In most cases, crying or bleeding strangers will use a handkerchief I give them. Bottles of water are also a hit with bleeding or sick people. It also gives them a chance to talk to me if they want. Sometimes they do, most of the time they don't, that's ok.

(I wanted to cite your post, but the relevant part is too long. HN could use citation boxes, I guess.)


"I apologize in advance for bothering you. If you need someone to talk to who doesn't know you, isn't going to judge you, and will probably never see you again, I am here."

Doesn't hurt to say something along those lines to someone in distress or down. If they shoo you off, that's okay. Better to do something and fail, than do nothing and wish you did. Introverts know the "shoulda coulda woulda" feeling all too well. And most of the time, upset people simply need an ear, and maybe a hug.


Good grief, no. If you want to help someone in emotional distress, offer them a tissue or simply ask 'can I help?' Don't make a speech in praise of your non-judgmental character.


I've had providing comfort to distressed people blow up in my face twice before along with some quite unpleasant accusations. And I know of other people who've had similar experiences. An old scout master a few houses down from mine when I was growing up was accused of abusing this kid who thought very highly of him when he left the area he used to live in - the kid eventually admitting he'd just made it up. I think the kid thought of him as a kind of father figure and when he left viewed it as abandonment.

Helping upset people exposes you to risk. If their life is messed up to the degree that they're crying in public, there may well be a reason in terms of how those around them have tended to treat them, how they've learned to treat others, and how they manage their personal life.

Don't get me wrong - I'm not saying do or don't do it. But if you are going to do it spare a thought to your liabilities. In my experience upset people stand a massively above average chance of attacking you socially. Don't go (or talk!) anywhere alone with them, don't give them your name, don't touch them, don't tell them where you live. Try to avoid talking to children at all, that's a whole bucket of crap you don't want to mess with.

You only have to comfort the wrong person once to do incredibly damage to your social and professional life. Think very carefully before you involve yourself in anyone else's life.

Personally I don't do it for anyone I don't know well and consider to be fairly stable anymore, it's just not worth the risk to me.


It just comes down to values, in my opinion. For me, if I have to question whether or not to approach a distressed person - then it makes life not worth living. To me, what is the point in life at all if we are to not reach out and help one another? Am I right about this stance? No. Just a question of my values.

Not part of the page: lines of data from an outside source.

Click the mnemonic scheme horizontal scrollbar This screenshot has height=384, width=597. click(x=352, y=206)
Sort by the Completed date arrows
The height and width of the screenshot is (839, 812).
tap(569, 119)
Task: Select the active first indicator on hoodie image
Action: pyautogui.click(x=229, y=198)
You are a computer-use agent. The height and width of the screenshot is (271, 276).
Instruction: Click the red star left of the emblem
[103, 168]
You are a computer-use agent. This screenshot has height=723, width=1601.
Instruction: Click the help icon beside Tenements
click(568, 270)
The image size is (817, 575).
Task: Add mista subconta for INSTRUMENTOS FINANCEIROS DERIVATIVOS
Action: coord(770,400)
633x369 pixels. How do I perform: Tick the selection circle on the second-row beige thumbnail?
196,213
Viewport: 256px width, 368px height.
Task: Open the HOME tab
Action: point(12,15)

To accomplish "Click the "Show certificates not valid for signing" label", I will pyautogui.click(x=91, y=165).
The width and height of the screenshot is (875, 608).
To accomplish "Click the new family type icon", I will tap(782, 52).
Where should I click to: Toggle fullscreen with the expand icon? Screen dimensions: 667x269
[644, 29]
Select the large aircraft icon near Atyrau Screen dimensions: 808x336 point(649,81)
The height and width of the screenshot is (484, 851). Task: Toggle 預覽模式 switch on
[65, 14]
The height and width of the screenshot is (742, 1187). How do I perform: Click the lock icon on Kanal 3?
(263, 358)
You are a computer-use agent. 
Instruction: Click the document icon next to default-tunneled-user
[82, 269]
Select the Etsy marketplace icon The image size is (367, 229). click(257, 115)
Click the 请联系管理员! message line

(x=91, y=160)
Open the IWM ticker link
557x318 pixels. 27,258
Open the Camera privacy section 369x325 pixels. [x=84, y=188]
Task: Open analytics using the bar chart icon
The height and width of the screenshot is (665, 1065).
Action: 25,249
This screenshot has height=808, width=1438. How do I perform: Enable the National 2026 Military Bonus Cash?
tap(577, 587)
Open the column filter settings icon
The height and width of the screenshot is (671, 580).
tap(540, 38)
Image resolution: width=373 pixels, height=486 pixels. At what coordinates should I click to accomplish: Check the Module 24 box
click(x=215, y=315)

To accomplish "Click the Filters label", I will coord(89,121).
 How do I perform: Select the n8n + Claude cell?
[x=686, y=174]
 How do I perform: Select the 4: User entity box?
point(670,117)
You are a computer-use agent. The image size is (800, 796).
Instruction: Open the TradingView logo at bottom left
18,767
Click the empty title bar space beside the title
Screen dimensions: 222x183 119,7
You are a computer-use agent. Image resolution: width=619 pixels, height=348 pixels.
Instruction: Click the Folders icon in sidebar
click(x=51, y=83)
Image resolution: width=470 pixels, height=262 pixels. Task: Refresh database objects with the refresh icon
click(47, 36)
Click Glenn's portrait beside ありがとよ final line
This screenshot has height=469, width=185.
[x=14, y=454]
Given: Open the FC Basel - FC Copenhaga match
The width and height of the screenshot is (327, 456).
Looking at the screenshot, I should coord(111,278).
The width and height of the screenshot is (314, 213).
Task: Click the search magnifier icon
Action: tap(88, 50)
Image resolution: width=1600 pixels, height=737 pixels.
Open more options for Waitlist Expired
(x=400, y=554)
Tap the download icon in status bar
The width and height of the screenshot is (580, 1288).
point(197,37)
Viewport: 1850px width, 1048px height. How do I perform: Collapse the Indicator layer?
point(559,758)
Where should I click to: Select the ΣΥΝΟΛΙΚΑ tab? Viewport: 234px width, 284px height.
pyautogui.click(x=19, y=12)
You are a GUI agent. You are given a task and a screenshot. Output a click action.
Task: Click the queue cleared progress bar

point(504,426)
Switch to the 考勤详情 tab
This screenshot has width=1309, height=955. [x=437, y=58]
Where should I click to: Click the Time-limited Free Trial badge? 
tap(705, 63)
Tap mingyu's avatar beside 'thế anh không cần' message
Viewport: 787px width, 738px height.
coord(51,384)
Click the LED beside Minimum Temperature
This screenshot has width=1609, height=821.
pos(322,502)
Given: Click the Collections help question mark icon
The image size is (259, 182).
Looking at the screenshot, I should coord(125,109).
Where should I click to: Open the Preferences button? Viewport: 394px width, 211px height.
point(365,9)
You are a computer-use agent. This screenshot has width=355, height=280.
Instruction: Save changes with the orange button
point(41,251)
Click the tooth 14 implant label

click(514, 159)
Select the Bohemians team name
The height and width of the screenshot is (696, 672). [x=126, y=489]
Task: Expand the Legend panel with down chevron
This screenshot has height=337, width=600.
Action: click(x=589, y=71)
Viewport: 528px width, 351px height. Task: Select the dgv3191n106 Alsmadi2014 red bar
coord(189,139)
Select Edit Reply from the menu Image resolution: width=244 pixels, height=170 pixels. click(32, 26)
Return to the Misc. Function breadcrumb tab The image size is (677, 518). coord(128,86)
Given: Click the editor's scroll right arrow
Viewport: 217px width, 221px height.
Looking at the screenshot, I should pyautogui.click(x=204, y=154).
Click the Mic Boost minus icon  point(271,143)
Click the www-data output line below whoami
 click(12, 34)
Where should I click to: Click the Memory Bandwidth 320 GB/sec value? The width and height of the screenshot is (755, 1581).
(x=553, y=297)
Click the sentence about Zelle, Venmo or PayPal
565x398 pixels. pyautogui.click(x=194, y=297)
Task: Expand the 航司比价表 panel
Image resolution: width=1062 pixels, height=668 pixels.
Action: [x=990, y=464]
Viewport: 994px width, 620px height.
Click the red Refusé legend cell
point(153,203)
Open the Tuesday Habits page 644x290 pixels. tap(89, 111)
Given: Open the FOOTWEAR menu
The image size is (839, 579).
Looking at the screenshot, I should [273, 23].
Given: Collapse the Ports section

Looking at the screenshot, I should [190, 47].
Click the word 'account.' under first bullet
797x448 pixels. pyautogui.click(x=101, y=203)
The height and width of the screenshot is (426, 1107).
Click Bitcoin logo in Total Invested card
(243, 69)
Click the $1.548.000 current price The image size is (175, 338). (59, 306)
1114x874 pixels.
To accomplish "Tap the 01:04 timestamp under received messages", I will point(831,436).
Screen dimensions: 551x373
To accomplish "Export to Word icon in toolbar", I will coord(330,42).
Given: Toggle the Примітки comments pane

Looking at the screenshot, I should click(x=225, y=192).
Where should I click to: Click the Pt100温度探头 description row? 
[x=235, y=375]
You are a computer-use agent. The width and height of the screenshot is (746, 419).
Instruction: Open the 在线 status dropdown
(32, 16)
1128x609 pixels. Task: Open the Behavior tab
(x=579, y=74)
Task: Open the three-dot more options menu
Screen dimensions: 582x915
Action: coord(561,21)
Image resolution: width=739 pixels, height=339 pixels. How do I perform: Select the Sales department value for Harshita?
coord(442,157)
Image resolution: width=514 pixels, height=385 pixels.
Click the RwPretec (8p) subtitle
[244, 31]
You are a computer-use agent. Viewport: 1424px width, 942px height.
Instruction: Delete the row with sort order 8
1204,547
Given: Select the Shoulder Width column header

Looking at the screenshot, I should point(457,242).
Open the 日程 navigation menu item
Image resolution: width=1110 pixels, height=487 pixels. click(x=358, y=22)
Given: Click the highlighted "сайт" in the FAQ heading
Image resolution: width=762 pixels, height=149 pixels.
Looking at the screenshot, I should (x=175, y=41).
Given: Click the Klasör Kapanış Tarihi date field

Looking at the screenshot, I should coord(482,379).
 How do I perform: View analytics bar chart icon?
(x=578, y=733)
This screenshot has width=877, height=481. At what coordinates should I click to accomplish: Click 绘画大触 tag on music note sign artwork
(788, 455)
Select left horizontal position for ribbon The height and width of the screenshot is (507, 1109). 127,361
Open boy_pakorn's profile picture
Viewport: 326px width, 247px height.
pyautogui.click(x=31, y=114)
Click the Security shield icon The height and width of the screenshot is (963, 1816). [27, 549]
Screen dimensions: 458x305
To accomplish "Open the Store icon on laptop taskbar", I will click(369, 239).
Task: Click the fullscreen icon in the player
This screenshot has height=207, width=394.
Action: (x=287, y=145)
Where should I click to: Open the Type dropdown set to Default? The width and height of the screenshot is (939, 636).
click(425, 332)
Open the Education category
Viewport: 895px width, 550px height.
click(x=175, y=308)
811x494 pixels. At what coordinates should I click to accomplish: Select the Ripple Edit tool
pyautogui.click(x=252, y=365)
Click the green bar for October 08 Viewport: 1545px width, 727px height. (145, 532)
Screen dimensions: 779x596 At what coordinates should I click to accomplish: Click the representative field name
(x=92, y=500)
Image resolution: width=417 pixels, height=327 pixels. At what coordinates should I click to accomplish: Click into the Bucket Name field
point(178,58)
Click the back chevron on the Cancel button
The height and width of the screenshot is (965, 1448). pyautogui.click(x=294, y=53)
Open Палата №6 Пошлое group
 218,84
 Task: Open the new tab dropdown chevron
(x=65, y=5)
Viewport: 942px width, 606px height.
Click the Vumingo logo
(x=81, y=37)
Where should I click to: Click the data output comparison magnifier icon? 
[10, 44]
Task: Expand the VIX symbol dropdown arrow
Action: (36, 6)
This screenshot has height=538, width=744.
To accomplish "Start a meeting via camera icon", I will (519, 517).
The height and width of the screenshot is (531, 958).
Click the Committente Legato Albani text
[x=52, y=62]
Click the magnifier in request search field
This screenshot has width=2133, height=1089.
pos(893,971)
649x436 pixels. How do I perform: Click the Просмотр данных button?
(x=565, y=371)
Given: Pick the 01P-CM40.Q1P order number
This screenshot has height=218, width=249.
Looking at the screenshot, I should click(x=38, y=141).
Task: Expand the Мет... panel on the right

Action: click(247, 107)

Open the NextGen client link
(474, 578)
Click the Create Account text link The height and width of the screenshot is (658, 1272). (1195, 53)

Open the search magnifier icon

You can still help people if you ask whether you're going to or not. Presumably you wouldn't go around helping people commit/get/achieve evil things. It's just another selection criteria - what's your risk in all this?

Maybe that seems a self-centred way of thinking to you. Most people seem to want to believe that their actions are motivated by compassion. However, I don't think this is incompatible with a compassionate system of thought: if you're in a situation where people love you and vest their trust in you... where they invest in you in other words... do you really have the right to take a high risk on yourself?

Maybe you have children or a job or something - I don't know. It would seem kind of selfish to risk the welfare of your kids to help one person right in front of you. To risk, beyond just your kids, all the others who are networked with you and benefit from your presence for the welfare of one person.

You can stand to lose those relationships if people attack you socially, and those people can stand to lose you. The cost of helping the wrong person is potentially all, and to all, you love and/or invest in.

From a compassionate standpoint I'm not sure that's a trade-off that makes sense anymore than it would from a purely selfish standpoint.